Comparative characterizaton of B-cell responses of Chronic and Congenital Chagas Disease using high-density peptide chips

BRACCO L; MUCCI J; ALTCHEH J; BUSCAGLIA CA; AGUERO F

Encuentro; XXVIII Reunión Anual de la Sociedad Argentina de Protozoología y Enfermedades Parasitarias; 2016

Chagas disease, caused by infection with the parasite Trypanosoma cruzi, affects 8?11 million people in the Americas. Congenital Chagas Disease is a global problem, occurring on average in 5% of children born from chronically infected mothers in endemic areas and non-endemic areas, with variations depending on the region. Because maternal IgG antibodies can cross the placenta, serological tests cannot discriminate between infected and non-infected newborns. Hence, to confirm the parasite infection, mobile T. cruzi trypomastigotes should be sought microscopically in the cord blood or peripheral blood of newborns after a concentration procedure. These tests offer a definitive diagnosis allowing for rapid initiation of treatment. However, they require skilled personnel and assured quality control, which may not be available in primary health care facilities in rural endemic areas. Also, for infants not diagnosed at birth, diagnosis by conventional serology is recommended at 6 to 9 months of age. But it may already be too late. In programs that have been evaluated adherence to follow-up studies, less than 20% of at risk infants completed all steps of the screening algorithm. Therefore a sensitive, specific and practical screening test for newborns is needed to enable Chagas disease to be added to newborn screening programs. We have recently shown the use of a high-density peptide microarray platform for the simultaneous identification of antigens and mapping of their linear B-cell epitopes (Carmona SJ et al 2015). This microarray covers 457 parasite proteins, including candidate antigens prioritized using a bioinformatics method (Carmona SJ et al 2012), MASP surface antigens and other known antigens. We have used the same experimental platform to map the specificities of IgG and IgM antibodies obtained from congenitally infected newborns and their (chronic) mothers.
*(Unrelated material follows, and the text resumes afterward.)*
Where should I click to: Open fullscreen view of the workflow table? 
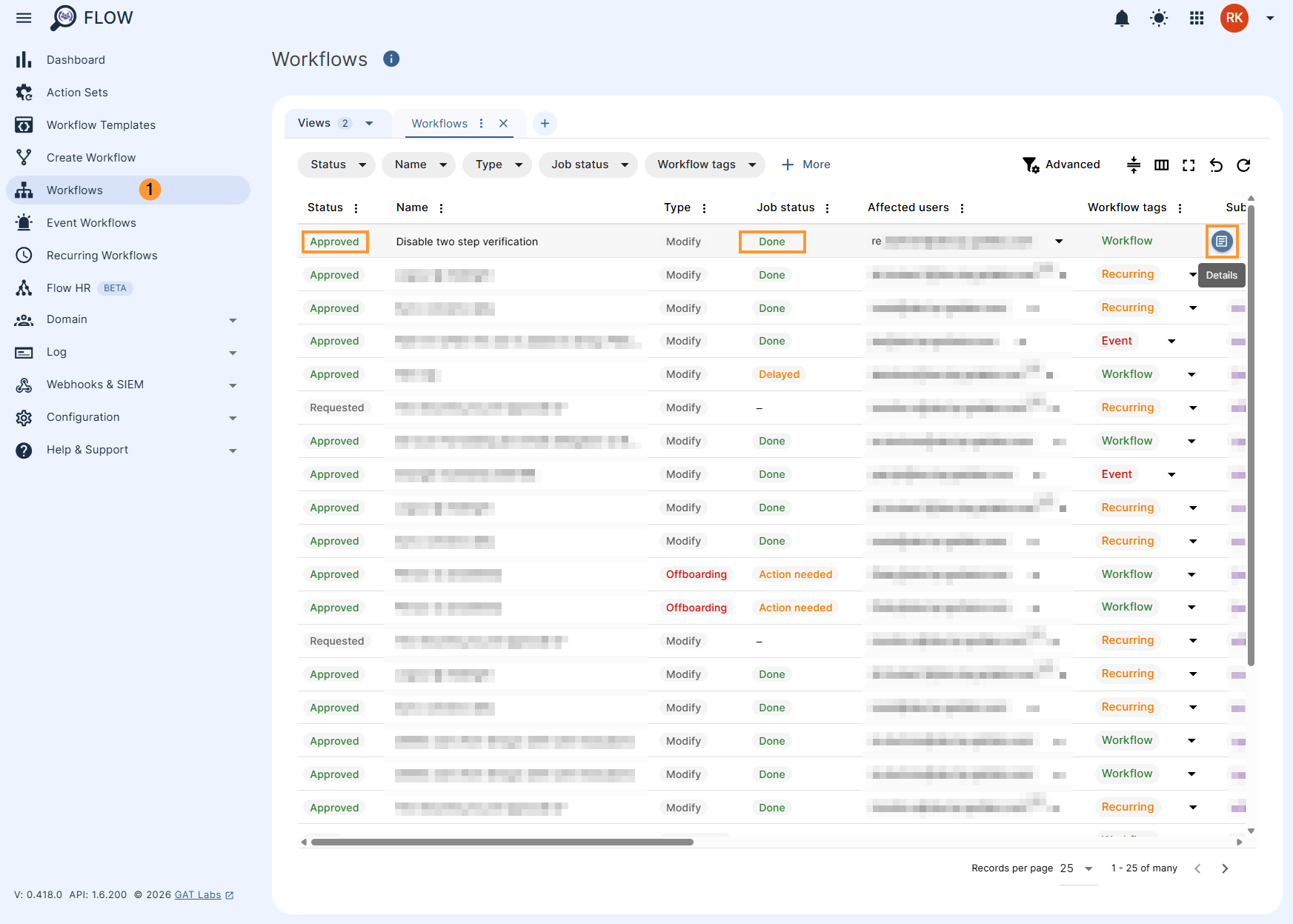coord(1189,164)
After incubation with primary sera, microarray slides were incubated with anti- human IgG antibody (Cy3-labeled) and anti- Human IgM (mu) antibody (Cy5-labeled). Analysis of the global profiles of IgG vs IgM reactivities allowed the identification of newborn-specific signals of both antibody types, which were not present in their mothers. In this presentation only a global overview of these data will be presented, no sequences or identifiers of candidate antigens or epitopes will be revealed.